Key Track: "Puncture Wound"


22) Kathryn Calder- self titled

Ever since I heard the desolate icicle that was the Kathryn Calder penned Immaculate Machine palpitation "Statue" (off 2005's "Ones and Zeros"), I longed for more compositions in the same slivered vein from Kathryn. Ten years later, Calder has finally returned to the permafront-laden, disarmingly downcast conditions that spawned "Statue." "Beach" is topped with opaque spice, but is the most penetrable piece she has ever written. It is a song with a generous margin of space, setting the scene of a devoid beach. It carries the moody vibe of a blackout, stripping life down to its most essential, minimalist essence. In "Beach", there is no battery for the flashlight.  There is just unadorned naturalness, without the artifice. Even "Take a Little Time", the grooviest thing on the release, leaves its head bobbing movements for a cushy seated position during parts of its final third. "Blue Skies" is a comforting shoulder to lean on during the tumble, propping us up a pinch thanks to the wool-like, softhearted flush of her voice. "Song in Cm" is like the idealistic counselor that actually listens with empathy, instead of spatting unhelpful words like a one-way road. "Song in Cm" brings to mind a counselor that then starts bawling in unison with us so we know there is understanding in play, not just placating at work: that we are in this together. This album establishes that Calder's gift is making music that listens to us when we need to spill. Let her album be your sounding board.

Key Track:  "Beach"


21) Kris and Dee- A Great Long Game

Hearing Kris Abbott's guitar playing is like inhaling renewal. I feel exhilarated and free after listening to her guitar parts. Dee McNeil's spongy voice soaks up the guff inside your head, and helps you land back on even ground.
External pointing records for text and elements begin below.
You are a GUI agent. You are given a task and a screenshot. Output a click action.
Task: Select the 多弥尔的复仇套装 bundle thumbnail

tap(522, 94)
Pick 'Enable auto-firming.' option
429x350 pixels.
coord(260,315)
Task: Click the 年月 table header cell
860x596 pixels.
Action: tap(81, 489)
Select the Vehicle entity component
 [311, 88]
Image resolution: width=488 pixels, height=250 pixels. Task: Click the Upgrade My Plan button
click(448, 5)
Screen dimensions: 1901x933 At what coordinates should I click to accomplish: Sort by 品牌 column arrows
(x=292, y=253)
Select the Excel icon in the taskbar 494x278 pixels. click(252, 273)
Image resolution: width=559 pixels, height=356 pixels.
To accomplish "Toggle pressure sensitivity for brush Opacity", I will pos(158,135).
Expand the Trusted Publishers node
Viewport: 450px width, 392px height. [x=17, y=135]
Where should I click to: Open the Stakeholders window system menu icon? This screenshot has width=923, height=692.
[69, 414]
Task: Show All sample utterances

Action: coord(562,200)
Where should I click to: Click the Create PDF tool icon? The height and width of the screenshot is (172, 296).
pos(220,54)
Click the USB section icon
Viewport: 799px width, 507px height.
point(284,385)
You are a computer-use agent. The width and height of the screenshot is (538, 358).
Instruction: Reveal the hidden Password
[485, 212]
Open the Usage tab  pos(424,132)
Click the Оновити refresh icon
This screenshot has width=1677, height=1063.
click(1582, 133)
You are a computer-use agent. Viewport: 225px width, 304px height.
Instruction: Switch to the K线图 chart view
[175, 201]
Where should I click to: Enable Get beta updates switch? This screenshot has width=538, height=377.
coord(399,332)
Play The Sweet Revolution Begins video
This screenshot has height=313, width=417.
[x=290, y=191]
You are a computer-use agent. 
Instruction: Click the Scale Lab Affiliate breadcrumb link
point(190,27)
Whether you need reassurance or a reality check, this album will set your mental capacities straight, and will be your heart's metronome. I spent the greater part of a day listening to "Trembling Aspen" on repeat, and that song was the elixir I needed to reacquaint myself with my bearings during a time when self-reinvention was necessary. "Pilot Light" is deep stuff, and Abbott's guitar solo offers some angularity, and backs up the grind of tough love being issued and received. "Cold Chisel" is that long awaited place where reality and dreams meet halfway. "A Great Long Game" is an album that asks the universe to be its pen pal, with self-betterment as the primary goal. It is a collection willing to intake and embrace the confusion of question marks, while determined to not call off the expedition for answers.

Key Track: "Pilot Light"


20) Evening Hymns- Quiet Energies

Earnestness and sensitivity are my favourite two trait in male vocalists. "House of Mirrors" is so open, so vulnerable. Sylvie Smith's harmonies add perfume to these songs. "Evil Forces" feels spiritual. It pushes me to run more determinedly, absolutely in my marathon of living. "Rescue Teams" is both troubled and attentive. These are songs that have no interest in caricatures, and photogenic editing. These are songs about not holding back, and displaying the concealed pockets of your being with pride.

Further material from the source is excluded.